[Task objective] All of the entries need to be printed again exactly; pictures are the only thing to omit.

[Data extracts]
============

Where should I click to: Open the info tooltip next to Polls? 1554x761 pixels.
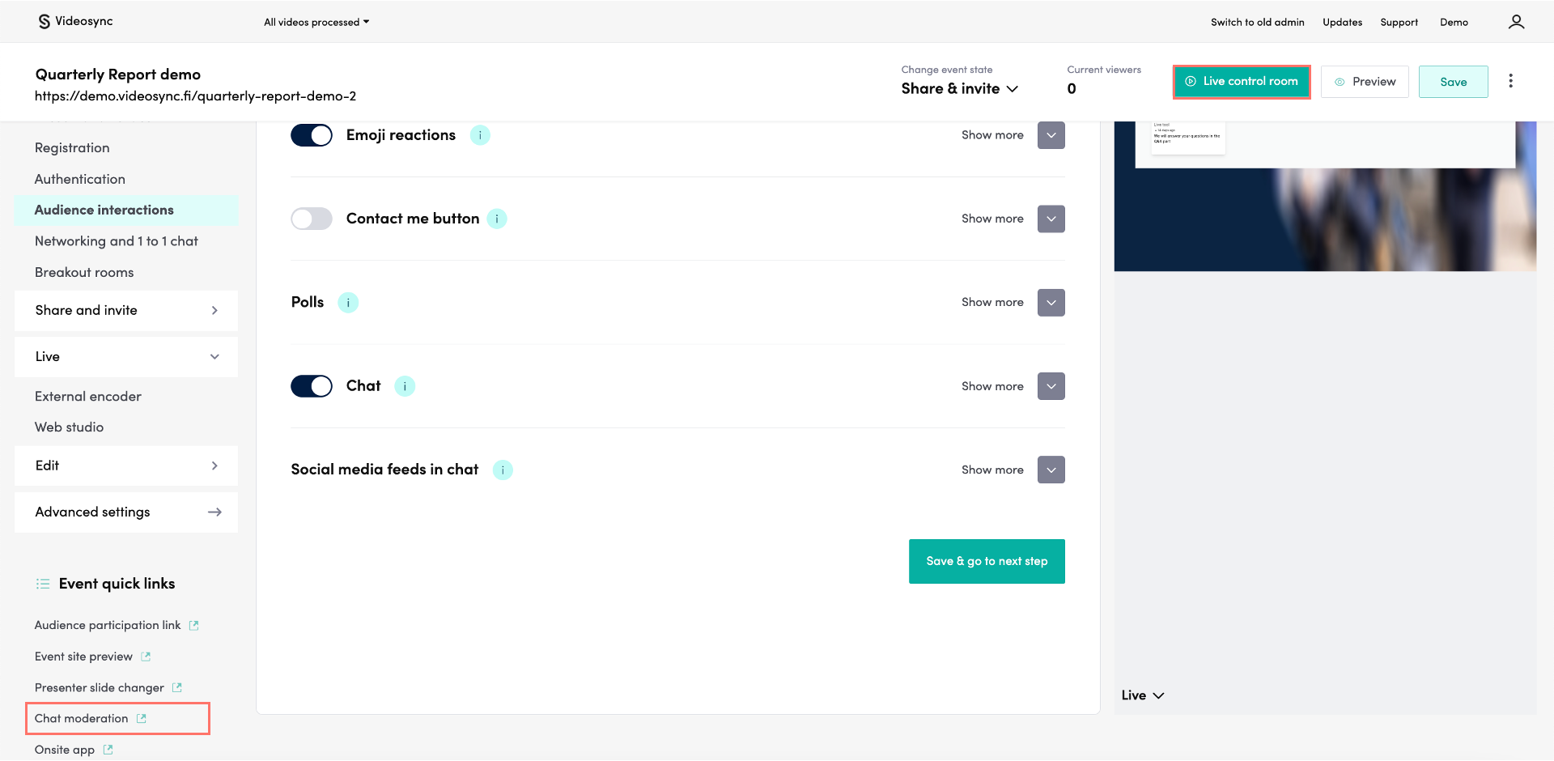pyautogui.click(x=348, y=302)
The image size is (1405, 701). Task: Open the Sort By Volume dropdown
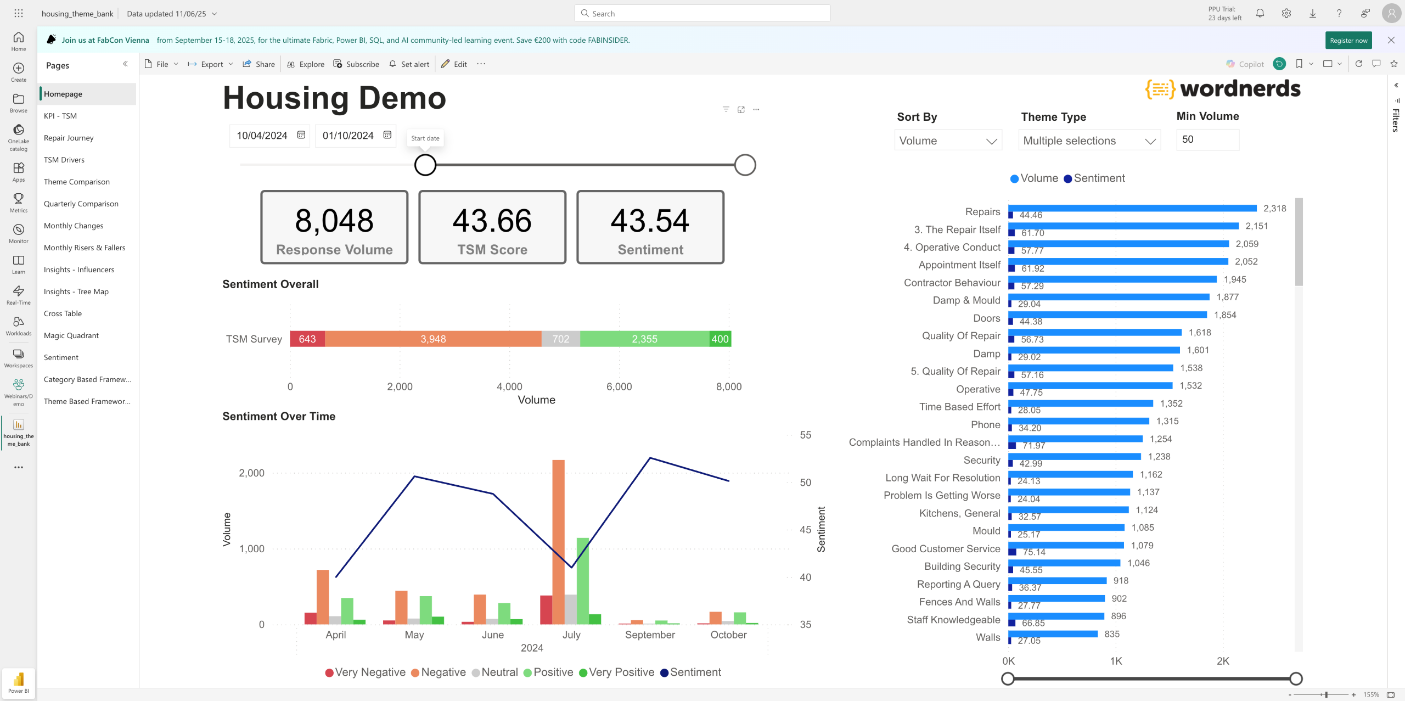pyautogui.click(x=948, y=141)
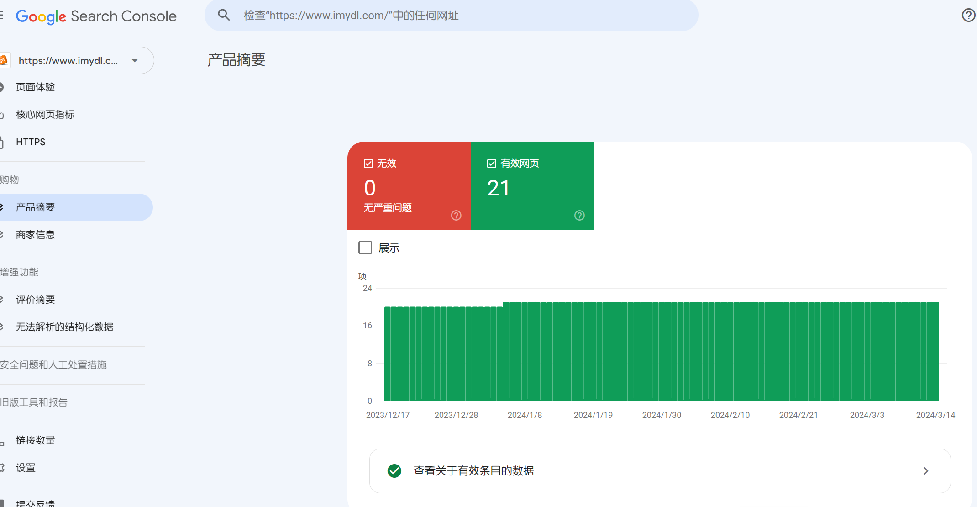Click the hamburger menu icon
This screenshot has height=507, width=977.
click(2, 16)
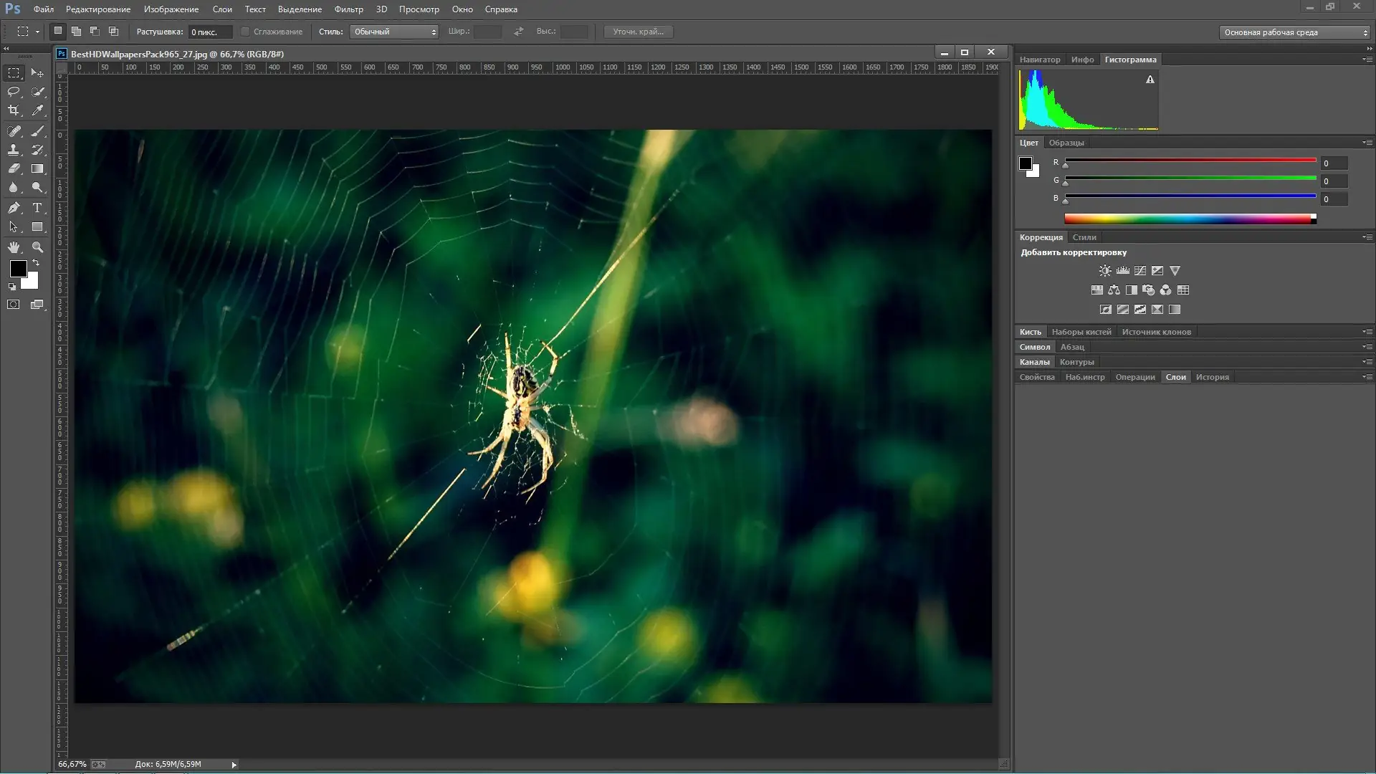This screenshot has height=774, width=1376.
Task: Click the Уточн. край button
Action: (638, 32)
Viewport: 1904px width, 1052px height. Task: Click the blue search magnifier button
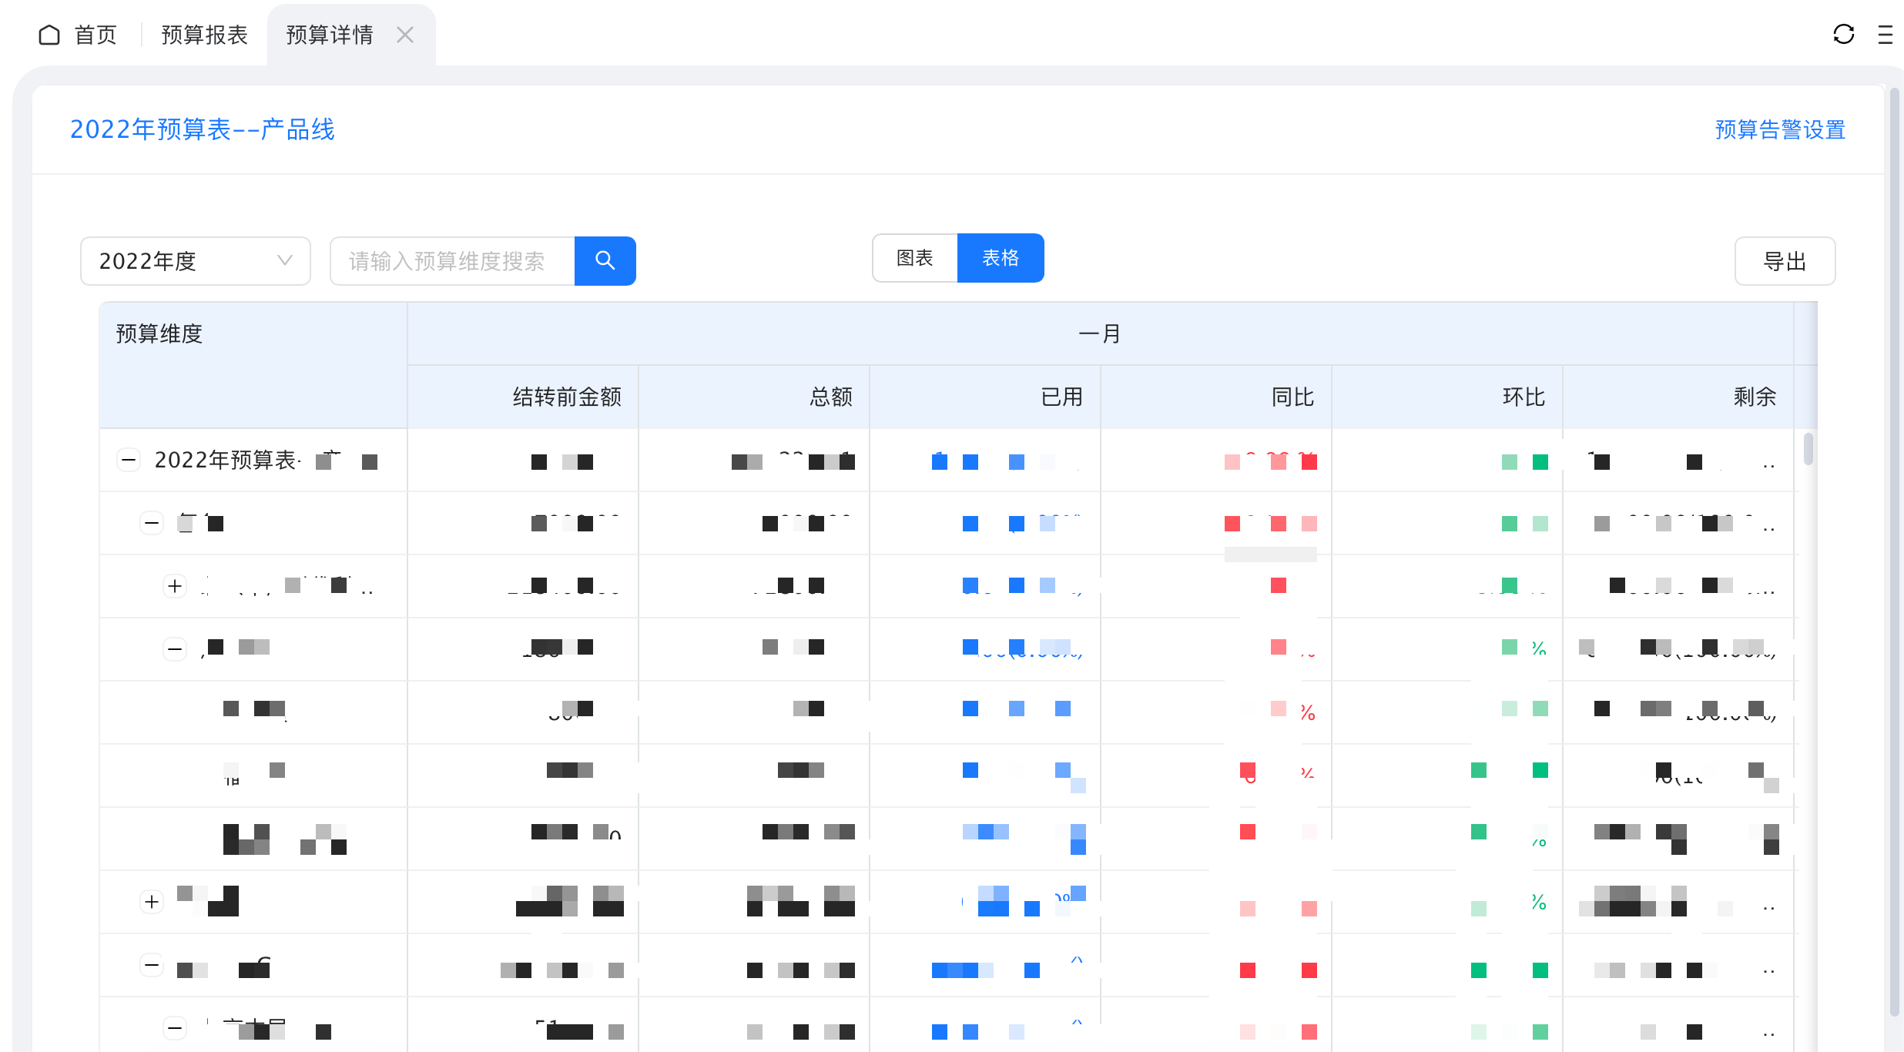click(x=605, y=261)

============

[Written answer]
Where should I click to: Open the info tooltip next to Polls? 1554x761 pixels.
pyautogui.click(x=348, y=302)
The image size is (1405, 701). Task: Open the Sort By Volume dropdown
pyautogui.click(x=948, y=141)
Click the hamburger menu icon
This screenshot has height=507, width=977.
click(2, 16)
This screenshot has height=774, width=1376.
Task: Click the Уточн. край button
Action: (638, 32)
Viewport: 1904px width, 1052px height. Task: Click the blue search magnifier button
click(x=605, y=261)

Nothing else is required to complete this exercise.